Le vieil homme et la mer est une œuvre signée Ernest Hemingway. C’est un livre très court mais avec une très grande portée
philosophique. Le livre d’Hemingway ne peut pas entièrement être assimilé à un roman. C’est plutôt un poème épique où le héros s’en sort vaincu, en
défaite. Ce vieux pêcheur dont le roman relate l’histoire n’a pas péché un poisson depuis quatre-vingt quatre jours. Au quatre-vingt cinquième jour, alors qu’il ressortira en mer, un grand espadon mordra à son hameçon. Après trois jours d’une lutte acharnée, l’espadon cédera et le vieil homme arrivera à acculer le poisson contre la coque de la barque. Cependant, alors que Santiago (le vieil homme) commencera à faire route vers le port de La Havane, les requins mangeront l’espadon ne laissant que l’arête et la tête. Le vieil homme rentra chez lui vaincu par le destin, en défaite devant la vie qui le laissera à jamais pauvre. Il faut voir dans ce livre un sens philosophique puissant.

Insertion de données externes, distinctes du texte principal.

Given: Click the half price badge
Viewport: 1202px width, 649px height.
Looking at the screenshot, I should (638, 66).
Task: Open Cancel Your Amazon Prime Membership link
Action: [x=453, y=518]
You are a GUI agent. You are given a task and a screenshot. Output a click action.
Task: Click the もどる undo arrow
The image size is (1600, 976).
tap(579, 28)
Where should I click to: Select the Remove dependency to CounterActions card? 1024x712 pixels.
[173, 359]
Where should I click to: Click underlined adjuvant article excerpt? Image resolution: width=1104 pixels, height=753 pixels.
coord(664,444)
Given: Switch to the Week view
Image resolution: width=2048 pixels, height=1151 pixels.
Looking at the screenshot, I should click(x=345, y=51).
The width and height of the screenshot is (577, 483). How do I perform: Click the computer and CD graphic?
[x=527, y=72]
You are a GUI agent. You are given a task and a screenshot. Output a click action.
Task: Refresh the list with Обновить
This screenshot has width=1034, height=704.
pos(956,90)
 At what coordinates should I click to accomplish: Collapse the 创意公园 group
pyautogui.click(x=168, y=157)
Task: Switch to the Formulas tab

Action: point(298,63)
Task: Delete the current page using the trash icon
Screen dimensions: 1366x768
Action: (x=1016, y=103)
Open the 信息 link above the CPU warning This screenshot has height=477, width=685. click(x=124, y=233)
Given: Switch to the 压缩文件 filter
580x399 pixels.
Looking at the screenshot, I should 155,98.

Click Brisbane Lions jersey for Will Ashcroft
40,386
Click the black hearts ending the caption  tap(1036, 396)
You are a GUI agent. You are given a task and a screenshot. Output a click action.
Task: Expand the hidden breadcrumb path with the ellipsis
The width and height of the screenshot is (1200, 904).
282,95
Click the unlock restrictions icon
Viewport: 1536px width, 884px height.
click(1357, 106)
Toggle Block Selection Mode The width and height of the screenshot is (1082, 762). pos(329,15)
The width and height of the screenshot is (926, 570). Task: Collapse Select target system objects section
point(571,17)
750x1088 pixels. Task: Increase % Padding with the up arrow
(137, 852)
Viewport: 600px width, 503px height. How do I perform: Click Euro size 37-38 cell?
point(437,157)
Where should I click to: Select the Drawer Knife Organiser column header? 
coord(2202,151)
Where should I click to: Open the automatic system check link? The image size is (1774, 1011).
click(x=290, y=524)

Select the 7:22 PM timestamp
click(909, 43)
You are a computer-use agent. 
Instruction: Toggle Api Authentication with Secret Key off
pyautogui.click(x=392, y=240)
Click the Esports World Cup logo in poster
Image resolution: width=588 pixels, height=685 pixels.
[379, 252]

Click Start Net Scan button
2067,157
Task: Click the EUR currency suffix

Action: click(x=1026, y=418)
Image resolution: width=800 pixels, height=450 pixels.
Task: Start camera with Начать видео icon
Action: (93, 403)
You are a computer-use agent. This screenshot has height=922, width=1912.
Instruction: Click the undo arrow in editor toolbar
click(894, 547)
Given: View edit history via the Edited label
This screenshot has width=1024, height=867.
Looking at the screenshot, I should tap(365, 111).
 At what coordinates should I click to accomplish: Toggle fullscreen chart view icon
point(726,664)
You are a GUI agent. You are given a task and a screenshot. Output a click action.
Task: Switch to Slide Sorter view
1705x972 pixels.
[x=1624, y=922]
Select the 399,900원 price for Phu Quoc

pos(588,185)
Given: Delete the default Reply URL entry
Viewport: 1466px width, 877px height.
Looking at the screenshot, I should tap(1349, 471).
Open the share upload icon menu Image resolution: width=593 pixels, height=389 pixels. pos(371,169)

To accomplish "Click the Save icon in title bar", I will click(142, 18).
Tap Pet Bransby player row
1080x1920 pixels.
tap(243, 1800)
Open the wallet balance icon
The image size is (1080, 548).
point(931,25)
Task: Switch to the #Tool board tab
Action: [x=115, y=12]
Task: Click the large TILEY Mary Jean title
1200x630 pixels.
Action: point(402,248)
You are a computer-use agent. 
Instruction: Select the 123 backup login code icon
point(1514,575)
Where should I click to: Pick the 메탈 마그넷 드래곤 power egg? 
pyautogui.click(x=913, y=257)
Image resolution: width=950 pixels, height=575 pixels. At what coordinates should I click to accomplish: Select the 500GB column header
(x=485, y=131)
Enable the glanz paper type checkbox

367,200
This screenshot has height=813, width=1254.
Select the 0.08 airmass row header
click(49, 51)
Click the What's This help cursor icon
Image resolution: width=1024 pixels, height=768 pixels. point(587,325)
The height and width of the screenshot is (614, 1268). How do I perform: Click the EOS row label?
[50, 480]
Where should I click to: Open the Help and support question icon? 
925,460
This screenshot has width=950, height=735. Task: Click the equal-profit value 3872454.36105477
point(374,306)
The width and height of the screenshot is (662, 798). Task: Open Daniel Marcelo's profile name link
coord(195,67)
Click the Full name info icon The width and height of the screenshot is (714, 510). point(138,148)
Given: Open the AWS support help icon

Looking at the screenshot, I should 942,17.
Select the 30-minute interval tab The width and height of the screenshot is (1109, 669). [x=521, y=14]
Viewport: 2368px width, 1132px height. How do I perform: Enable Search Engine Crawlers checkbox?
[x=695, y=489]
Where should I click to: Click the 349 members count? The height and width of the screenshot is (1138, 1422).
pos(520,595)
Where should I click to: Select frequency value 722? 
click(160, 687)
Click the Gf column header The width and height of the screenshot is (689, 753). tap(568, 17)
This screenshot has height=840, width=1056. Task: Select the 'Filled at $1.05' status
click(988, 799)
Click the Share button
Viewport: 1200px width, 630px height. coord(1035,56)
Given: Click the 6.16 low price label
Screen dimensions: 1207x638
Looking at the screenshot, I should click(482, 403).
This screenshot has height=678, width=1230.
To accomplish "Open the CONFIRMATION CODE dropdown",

Alors que les autres pêcheurs se raillaient du vieil homme, alors que les parents de son apprenti pêcheur ont demandé à leur fils d’aller vers une autre barque, le vieil homme ne pêchait aucun poisson. Ils ramener toujours ses filets et sa ligne vides. Si le vieil homme était arrivé à ramener l’espadon entier, il aurait acquéri une reconnaissance sociale. De plus, il serait du jour au lendemain devenu plus riche que les autres pêcheurs. Tout le monde aurait dit de lui : « Tu n’as rien péché pendant quatre-vingt quatre jours mais le sort te réservait une belle
victoire ». Ce que veut dire Hemingway par son court roman est que la réalité n’agit pas comme dans les contes de fées. On peut très bien souffrir beaucoup et ne pas recevoir la récompense que l’on mérite. Plus que ça, et c’est le cas du vieil homme, on peut souffrir beaucoup et recevoir en plus de tout ce que l’on a souffert des coups de pieds dans le ventre et vivre ce que l’on ne veut absolument pas vivre. Œuvre incontournable de la littérature mondiale, le vieil homme et la mer est un livre à lire et à relire.